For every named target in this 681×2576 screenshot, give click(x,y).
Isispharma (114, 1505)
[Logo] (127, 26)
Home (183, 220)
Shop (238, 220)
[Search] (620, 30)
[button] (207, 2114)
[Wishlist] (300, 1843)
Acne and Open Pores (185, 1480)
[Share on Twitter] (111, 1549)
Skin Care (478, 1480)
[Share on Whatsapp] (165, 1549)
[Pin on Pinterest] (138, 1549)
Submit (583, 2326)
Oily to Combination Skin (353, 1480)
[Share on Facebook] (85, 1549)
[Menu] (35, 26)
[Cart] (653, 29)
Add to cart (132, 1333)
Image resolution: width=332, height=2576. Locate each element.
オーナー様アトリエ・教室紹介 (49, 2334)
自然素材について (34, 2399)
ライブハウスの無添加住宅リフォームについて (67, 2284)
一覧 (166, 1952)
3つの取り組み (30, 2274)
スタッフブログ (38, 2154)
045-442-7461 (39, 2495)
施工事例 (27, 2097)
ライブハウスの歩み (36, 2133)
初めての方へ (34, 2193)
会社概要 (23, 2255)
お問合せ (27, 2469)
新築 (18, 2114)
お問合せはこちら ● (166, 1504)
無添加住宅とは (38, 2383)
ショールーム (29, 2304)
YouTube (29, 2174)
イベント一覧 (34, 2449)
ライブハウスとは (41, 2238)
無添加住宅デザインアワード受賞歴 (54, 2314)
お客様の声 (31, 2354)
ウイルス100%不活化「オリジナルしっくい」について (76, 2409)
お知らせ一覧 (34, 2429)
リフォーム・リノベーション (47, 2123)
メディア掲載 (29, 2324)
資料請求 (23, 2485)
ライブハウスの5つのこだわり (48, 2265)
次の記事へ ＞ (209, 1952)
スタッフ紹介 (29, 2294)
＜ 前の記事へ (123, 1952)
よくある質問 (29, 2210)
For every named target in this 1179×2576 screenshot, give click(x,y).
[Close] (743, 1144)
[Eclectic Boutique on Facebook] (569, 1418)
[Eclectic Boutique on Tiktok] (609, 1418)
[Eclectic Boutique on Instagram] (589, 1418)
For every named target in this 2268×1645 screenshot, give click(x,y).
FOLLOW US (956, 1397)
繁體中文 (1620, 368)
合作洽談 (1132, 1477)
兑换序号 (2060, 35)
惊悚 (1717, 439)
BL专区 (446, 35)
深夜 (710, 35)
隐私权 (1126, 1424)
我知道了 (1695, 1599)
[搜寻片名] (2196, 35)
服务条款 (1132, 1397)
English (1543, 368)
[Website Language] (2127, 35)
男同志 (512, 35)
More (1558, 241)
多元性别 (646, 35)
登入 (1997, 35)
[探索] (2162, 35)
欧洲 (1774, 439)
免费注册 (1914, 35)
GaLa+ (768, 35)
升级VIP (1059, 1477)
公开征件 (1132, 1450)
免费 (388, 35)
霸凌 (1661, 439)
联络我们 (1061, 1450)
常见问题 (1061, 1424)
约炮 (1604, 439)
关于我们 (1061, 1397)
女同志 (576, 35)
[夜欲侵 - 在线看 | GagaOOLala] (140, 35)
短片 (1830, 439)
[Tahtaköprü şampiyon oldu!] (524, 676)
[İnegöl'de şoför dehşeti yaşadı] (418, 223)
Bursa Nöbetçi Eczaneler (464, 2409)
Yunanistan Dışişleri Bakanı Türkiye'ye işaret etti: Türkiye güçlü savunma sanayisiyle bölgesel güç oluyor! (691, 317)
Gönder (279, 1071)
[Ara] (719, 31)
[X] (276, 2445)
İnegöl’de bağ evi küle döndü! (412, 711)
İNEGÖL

TASK GOAL » The response must restate every entry word for word.

YOUR RESPONSE »
For every named target in this 681×2576 screenshot, give click(x,y).
Isispharma (114, 1505)
[Logo] (127, 26)
Home (183, 220)
Shop (238, 220)
[Search] (620, 30)
[button] (207, 2114)
[Wishlist] (300, 1843)
Acne and Open Pores (185, 1480)
[Share on Twitter] (111, 1549)
Skin Care (478, 1480)
[Share on Whatsapp] (165, 1549)
[Pin on Pinterest] (138, 1549)
Submit (583, 2326)
Oily to Combination Skin (353, 1480)
[Share on Facebook] (85, 1549)
[Menu] (35, 26)
[Cart] (653, 29)
Add to cart (132, 1333)
Image resolution: width=332, height=2576. Locate each element.
オーナー様アトリエ・教室紹介 (49, 2334)
自然素材について (34, 2399)
ライブハウスの無添加住宅リフォームについて (67, 2284)
一覧 (166, 1952)
3つの取り組み (30, 2274)
スタッフブログ (38, 2154)
045-442-7461 (39, 2495)
施工事例 (27, 2097)
ライブハウスの歩み (36, 2133)
初めての方へ (34, 2193)
会社概要 (23, 2255)
お問合せ (27, 2469)
新築 (18, 2114)
お問合せはこちら ● (166, 1504)
無添加住宅とは (38, 2383)
ショールーム (29, 2304)
YouTube (29, 2174)
イベント一覧 (34, 2449)
ライブハウスとは (41, 2238)
無添加住宅デザインアワード受賞歴 (54, 2314)
お客様の声 (31, 2354)
ウイルス100%不活化「オリジナルしっくい」について (76, 2409)
お知らせ一覧 (34, 2429)
リフォーム・リノベーション (47, 2123)
メディア掲載 (29, 2324)
資料請求 (23, 2485)
ライブハウスの5つのこだわり (48, 2265)
次の記事へ ＞ (209, 1952)
スタッフ紹介 (29, 2294)
＜ 前の記事へ (123, 1952)
よくある質問 (29, 2210)
For every named target in this 1179×2576 screenshot, give click(x,y).
[Close] (743, 1144)
[Eclectic Boutique on Facebook] (569, 1418)
[Eclectic Boutique on Tiktok] (609, 1418)
[Eclectic Boutique on Instagram] (589, 1418)
For every named target in this 2268×1645 screenshot, give click(x,y).
FOLLOW US (956, 1397)
繁體中文 (1620, 368)
合作洽談 (1132, 1477)
兑换序号 (2060, 35)
惊悚 (1717, 439)
BL专区 (446, 35)
深夜 (710, 35)
隐私权 (1126, 1424)
我知道了 (1695, 1599)
[搜寻片名] (2196, 35)
服务条款 (1132, 1397)
English (1543, 368)
[Website Language] (2127, 35)
男同志 (512, 35)
More (1558, 241)
多元性别 (646, 35)
登入 (1997, 35)
[探索] (2162, 35)
欧洲 (1774, 439)
免费注册 (1914, 35)
GaLa+ (768, 35)
升级VIP (1059, 1477)
公开征件 (1132, 1450)
免费 (388, 35)
霸凌 (1661, 439)
联络我们 (1061, 1450)
常见问题 (1061, 1424)
约炮 (1604, 439)
关于我们 (1061, 1397)
女同志 (576, 35)
[夜欲侵 - 在线看 | GagaOOLala] (140, 35)
短片 (1830, 439)
[Tahtaköprü şampiyon oldu!] (524, 676)
[İnegöl'de şoför dehşeti yaşadı] (418, 223)
Bursa Nöbetçi Eczaneler (464, 2409)
Yunanistan Dışişleri Bakanı Türkiye'ye işaret etti: Türkiye güçlü savunma sanayisiyle bölgesel güç oluyor! (691, 317)
Gönder (279, 1071)
[Ara] (719, 31)
[X] (276, 2445)
İnegöl’de bağ evi küle döndü! (412, 711)
İNEGÖL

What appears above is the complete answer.